• [ASSIGNED TASK]:
Count the lines in the data below holding the string "thumbnail" and write the total by itself.

# # # #

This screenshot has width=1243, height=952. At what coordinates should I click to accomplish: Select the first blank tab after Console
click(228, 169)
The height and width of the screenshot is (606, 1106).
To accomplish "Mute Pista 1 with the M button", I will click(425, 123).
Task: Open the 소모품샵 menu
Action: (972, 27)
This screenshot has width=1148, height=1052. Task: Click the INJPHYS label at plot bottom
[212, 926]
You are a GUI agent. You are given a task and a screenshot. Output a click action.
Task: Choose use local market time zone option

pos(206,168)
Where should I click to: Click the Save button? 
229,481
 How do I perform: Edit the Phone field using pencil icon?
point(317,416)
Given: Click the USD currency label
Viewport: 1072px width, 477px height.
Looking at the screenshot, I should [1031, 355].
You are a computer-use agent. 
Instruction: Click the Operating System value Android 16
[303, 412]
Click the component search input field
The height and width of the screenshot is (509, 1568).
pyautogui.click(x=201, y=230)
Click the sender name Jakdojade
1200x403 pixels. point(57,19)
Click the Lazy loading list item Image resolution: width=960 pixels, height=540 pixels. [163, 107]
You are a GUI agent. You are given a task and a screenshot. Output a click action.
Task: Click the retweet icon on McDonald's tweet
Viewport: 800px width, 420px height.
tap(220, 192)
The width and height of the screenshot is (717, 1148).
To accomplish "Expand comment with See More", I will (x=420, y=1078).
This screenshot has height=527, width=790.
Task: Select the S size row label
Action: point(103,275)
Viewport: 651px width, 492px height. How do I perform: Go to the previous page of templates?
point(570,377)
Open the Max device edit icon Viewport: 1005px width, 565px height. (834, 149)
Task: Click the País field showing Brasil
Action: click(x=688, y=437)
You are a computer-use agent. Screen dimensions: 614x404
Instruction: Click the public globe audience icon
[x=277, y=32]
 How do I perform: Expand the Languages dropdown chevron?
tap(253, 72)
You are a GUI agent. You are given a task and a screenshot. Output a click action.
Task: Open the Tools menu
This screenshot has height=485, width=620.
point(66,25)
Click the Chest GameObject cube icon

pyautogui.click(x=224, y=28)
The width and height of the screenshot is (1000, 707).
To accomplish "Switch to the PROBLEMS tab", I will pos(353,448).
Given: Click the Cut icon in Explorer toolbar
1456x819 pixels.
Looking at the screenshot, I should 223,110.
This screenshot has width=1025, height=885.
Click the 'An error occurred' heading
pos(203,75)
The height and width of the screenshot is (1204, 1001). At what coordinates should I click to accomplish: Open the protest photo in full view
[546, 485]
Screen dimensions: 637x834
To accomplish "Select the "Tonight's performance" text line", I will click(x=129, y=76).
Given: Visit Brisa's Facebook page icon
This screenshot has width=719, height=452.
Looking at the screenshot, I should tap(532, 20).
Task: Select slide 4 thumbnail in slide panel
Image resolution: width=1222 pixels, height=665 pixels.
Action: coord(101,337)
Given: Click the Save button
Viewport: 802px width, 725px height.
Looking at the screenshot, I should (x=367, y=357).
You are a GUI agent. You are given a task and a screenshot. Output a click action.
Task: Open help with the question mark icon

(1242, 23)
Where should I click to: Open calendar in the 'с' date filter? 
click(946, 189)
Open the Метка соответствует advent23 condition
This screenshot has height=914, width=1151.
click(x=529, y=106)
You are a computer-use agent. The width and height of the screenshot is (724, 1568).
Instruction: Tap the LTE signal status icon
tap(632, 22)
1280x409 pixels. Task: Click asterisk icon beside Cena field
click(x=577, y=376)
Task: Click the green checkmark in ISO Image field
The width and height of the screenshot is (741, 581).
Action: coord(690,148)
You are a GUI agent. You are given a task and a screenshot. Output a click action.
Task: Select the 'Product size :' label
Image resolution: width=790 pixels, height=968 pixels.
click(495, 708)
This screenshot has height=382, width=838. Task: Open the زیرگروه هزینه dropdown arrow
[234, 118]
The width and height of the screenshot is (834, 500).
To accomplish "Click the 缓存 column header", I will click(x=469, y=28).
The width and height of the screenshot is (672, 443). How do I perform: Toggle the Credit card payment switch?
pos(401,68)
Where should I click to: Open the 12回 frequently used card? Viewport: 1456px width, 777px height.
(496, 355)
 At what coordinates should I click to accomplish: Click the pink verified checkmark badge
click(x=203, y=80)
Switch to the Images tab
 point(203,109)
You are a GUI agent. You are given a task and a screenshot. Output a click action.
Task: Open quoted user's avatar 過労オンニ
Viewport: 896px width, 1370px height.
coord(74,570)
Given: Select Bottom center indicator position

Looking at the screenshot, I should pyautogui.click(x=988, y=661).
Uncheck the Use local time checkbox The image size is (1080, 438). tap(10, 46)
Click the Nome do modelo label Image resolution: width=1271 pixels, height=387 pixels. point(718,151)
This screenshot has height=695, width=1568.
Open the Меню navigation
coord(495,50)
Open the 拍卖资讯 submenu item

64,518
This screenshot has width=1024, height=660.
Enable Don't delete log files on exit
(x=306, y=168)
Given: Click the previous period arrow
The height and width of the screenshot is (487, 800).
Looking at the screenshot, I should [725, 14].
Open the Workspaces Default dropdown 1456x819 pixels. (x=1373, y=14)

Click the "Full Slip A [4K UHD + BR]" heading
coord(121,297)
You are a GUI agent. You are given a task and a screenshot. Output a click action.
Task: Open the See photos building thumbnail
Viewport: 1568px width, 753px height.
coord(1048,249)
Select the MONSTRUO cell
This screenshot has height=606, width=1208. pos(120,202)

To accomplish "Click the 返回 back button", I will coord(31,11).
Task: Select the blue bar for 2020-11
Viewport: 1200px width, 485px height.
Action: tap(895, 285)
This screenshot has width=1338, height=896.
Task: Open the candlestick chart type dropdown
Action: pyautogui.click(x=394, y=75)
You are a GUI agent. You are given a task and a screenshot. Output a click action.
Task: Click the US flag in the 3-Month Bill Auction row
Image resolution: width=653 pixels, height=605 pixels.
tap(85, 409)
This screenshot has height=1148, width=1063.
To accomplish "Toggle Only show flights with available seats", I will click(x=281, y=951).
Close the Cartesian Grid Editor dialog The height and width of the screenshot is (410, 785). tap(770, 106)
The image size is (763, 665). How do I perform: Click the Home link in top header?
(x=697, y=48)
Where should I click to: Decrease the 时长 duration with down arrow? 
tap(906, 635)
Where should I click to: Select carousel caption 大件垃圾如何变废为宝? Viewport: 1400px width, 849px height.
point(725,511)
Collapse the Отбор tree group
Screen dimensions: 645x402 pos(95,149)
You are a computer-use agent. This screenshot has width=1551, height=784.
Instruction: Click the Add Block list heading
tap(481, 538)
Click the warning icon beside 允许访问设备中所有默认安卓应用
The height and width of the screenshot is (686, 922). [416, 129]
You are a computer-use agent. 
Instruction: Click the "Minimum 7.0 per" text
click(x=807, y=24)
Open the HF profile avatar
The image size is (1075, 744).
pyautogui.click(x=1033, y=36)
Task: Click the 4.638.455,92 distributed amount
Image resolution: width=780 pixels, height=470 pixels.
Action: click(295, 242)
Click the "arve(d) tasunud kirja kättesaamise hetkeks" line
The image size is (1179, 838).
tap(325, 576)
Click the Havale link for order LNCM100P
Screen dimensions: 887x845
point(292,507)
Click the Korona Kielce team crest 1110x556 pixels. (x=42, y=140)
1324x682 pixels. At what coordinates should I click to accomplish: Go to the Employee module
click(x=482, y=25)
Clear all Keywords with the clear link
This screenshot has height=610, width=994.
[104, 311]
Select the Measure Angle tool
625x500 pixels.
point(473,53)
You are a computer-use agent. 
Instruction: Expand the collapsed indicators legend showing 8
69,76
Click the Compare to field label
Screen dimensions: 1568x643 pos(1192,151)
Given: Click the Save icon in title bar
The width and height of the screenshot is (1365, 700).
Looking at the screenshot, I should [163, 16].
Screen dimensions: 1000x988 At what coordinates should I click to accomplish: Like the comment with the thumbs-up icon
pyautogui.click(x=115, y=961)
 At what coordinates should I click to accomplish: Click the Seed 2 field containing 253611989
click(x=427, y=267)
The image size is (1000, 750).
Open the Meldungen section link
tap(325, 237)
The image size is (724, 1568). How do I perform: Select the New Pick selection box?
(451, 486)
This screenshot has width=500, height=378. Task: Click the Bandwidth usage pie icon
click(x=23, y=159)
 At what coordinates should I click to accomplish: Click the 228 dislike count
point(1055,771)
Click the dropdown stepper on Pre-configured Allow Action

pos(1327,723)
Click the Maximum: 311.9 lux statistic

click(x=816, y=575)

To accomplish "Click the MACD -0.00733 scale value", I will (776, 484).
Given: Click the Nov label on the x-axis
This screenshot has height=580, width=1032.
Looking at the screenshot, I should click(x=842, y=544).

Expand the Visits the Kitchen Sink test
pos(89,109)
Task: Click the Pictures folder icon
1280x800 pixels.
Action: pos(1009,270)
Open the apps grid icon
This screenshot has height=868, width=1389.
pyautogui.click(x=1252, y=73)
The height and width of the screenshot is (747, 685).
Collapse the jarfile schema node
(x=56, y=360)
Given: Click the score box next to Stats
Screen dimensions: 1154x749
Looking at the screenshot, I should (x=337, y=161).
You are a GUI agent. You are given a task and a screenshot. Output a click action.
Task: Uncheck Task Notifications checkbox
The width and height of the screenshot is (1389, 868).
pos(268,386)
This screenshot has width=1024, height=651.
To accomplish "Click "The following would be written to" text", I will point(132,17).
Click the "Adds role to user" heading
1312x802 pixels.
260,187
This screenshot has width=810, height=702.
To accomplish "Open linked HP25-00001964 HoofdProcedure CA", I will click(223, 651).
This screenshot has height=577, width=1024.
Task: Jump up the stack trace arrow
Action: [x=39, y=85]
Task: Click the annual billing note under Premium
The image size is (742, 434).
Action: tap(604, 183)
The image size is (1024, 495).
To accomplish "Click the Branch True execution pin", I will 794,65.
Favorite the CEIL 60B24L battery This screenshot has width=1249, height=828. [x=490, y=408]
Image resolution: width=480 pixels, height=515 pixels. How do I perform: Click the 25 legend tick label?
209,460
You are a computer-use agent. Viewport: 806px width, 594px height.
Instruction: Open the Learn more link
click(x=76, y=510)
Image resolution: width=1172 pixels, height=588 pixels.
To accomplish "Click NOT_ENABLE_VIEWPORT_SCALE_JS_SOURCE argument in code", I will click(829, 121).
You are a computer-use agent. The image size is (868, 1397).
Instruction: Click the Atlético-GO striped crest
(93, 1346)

# # # #

• [RESULT OF THE EXERCISE]:
2